Recorded data ->
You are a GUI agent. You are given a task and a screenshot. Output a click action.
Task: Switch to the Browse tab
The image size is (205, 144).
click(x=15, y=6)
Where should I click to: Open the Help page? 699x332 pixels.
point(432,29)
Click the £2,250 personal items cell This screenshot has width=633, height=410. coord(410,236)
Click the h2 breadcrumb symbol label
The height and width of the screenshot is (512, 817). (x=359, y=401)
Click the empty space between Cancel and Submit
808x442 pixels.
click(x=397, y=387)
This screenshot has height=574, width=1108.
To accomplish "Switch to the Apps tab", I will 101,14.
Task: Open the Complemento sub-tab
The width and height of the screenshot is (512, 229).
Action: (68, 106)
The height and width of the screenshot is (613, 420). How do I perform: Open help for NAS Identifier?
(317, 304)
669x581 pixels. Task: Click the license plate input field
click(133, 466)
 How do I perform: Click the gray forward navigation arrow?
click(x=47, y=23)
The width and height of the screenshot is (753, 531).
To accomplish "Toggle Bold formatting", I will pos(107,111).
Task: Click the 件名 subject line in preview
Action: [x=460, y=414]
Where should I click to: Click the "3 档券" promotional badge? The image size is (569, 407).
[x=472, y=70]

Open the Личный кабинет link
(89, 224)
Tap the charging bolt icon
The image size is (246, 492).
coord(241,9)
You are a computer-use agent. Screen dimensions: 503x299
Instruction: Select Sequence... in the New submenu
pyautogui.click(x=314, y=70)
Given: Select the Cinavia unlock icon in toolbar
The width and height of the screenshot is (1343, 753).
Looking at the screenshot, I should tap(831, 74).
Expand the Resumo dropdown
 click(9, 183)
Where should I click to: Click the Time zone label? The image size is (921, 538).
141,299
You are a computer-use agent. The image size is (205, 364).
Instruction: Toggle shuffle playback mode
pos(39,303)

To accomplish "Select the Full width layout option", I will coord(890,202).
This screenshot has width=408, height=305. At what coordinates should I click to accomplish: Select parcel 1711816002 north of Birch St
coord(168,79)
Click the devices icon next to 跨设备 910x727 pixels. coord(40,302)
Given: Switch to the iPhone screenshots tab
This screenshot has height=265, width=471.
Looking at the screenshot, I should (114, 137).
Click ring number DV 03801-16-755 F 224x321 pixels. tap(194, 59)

What the task asks ->
Quote the line that contains "This screenshot has height=265, width=471." and each line after it through the end of the data, exactly, leaving out everything else.

Response for this exercise ->
This screenshot has height=265, width=471.
Looking at the screenshot, I should (114, 137).
Click ring number DV 03801-16-755 F 224x321 pixels. tap(194, 59)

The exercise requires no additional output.